In this project, we are trying to predict the ratings that a user will give to an unseen movie, based on the ratings he gave to other movies. We will use the [movielens dataset](https://grouplens.org/datasets/movielens/). Two main folders contain our data. One folder named *ml-1m* which contains informations about 1 million movies. The other folder, which is *ml-100k* contains informations about 100 000 movies. We will use AutoEncoders to create our recommandation system. Let's start by importing the required libraries.

## Importing the libraries

In [1]:
# AutoEncoders

# Importing the libraries

import numpy as np
import pandas as pd
import torch
import torch.nn as nn
import torch.nn.parallel
import torch.optim as optim
import torch.utils.data
from torch.autograd import Variable

So, let's consider the folder *ml-1m*. In this folder, we've got the files:
- movies.dat : contains informations related to a movie (movie_id, movie_title, movie_genre)
- users.dat : contains informations related to a user
- ratings.dat : contains the ratings given by users on different movies

We can import these files using pandas.

## Importing the dataset

In [2]:
# Importing the dataset
movies = pd.read_csv('C:/Users/user/.spyder-py3/P16-AutoEncoders/AutoEncoders/ml-1m/ml-1m/movies.dat', sep = '::', header = None, engine = 'python', encoding = 'latin-1')
users = pd.read_csv('C:/Users/user/.spyder-py3/P16-AutoEncoders/AutoEncoders/ml-1m/ml-1m/users.dat', sep = '::', header = None, engine = 'python', encoding = 'latin-1')
ratings = pd.read_csv('C:/Users/user/.spyder-py3/P16-AutoEncoders/AutoEncoders/ml-1m/ml-1m/ratings.dat', sep = '::', header = None, engine = 'python', encoding = 'latin-1')


In [3]:
# Visualizing the first elements of the movies dataset
movies.head()

Unnamed: 0,0,1,2
0,1,Toy Story (1995),Animation|Children's|Comedy
1,2,Jumanji (1995),Adventure|Children's|Fantasy
2,3,Grumpier Old Men (1995),Comedy|Romance
3,4,Waiting to Exhale (1995),Comedy|Drama
4,5,Father of the Bride Part II (1995),Comedy


The *movies* dataset contains three columns:
- column 0: contains the movie_id
- column 1: contains the title of the movie
- column 2: contains the genre of the movie

In [4]:
# Visualizing the first elements of the users dataset
users.head()

Unnamed: 0,0,1,2,3,4
0,1,F,1,10,48067
1,2,M,56,16,70072
2,3,M,25,15,55117
3,4,M,45,7,2460
4,5,M,25,20,55455


In [5]:
# Visualizing the first elements of the ratings dataset
ratings.head()

Unnamed: 0,0,1,2,3
0,1,1193,5,978300760
1,1,661,3,978302109
2,1,914,3,978301968
3,1,3408,4,978300275
4,1,2355,5,978824291


The *ratings* dataset has four columns:
- column 0 : contains the user_id x
- column 1: contains the movie_id y
- columns 2: contains the rating that a user x  gave to the movie y
- column 3: contains the timestamp

We will train the autoencoder using a subset of the data. The folder *ml-100k* contains a file named *u1.base*, which is the file we'll use to train the model. This subset itslef contains the ratings of users. We will then test our algorithm using the *u1.test* file.

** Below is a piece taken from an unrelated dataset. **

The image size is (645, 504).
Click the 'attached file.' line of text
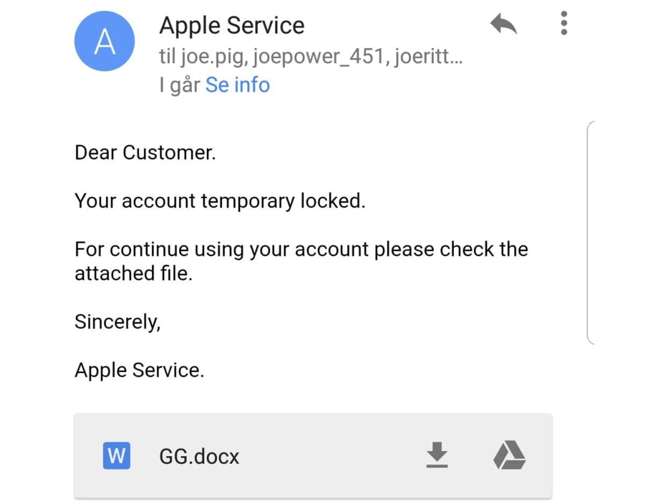coord(133,273)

## Preparing the training set and the test set

In [6]:
# Preparing the training set and the test set

training_set = pd.read_csv('C:/Users/user/.spyder-py3/P16-AutoEncoders/AutoEncoders/ml-100k/ml-100k/u1.base', delimiter = '\t')
test_set = pd.read_csv('C:/Users/user/.spyder-py3/P16-AutoEncoders/AutoEncoders/ml-100k/ml-100k/u1.test', delimiter = '\t')

In [7]:
# Visualizing the first elements of the training_set
training_set.head()

Unnamed: 0,1,1.1,5,874965758
0,1,2,3,876893171
1,1,3,4,878542960
2,1,4,3,876893119
3,1,5,3,889751712
4,1,7,4,875071561


The first three columns of the training_set represent the user_id, the movie_id, and the rating respectively. The same thing is applicable for the test_set.

In [8]:
# Visualizing the first elements of the test_set
test_set.head()

Unnamed: 0,1,6,5,887431973
0,1,10,3,875693118
1,1,12,5,878542960
2,1,14,5,874965706
3,1,17,3,875073198
4,1,20,4,887431883


We will use Pytorch to create the Autoencoder. Pytorch expects numpy arrays in order to deal with the data without throwing an error. Therefore, we have to convert our dataframe into numpy arrays. 

In [9]:
# Converting the training and test sets into numpy arrays
training_set = np.array(training_set, dtype = 'int')
test_set = np.array(test_set, dtype = 'int')

We'll need the number of users and the number of movies to build our recommendation system. Since id_users and id_movies start at index 1, the number of users represent the maximum value of id_user. Similarly, the number of movies represent the maximum value of id_movie. However, since the data is divided into training and test set, the maximum value of id_user/id_movie is either in the training_set or in the test_set. 

In [10]:
# Getting the number of users and movies
nb_users = int(max(max(training_set[:, 0]), max(test_set[:, 0])))
nb_movies = int(max(max(training_set[:, 1]), max(test_set[:, 1])))

In [11]:
print("Number of users: {}".format(nb_users))
print("Number of movies: {}".format(nb_movies))

Number of users: 943
Number of movies: 1682


In order to build the autoencoder, we need a specific data structure. In our case, we will create a list of lists, expected by Pytorch. Each list of list will contain the ratings that a specific user gave to the movies. If a user didn't rate a movie, we'll just add a 0 for that observation. We will define a function which will create this list of list for us. 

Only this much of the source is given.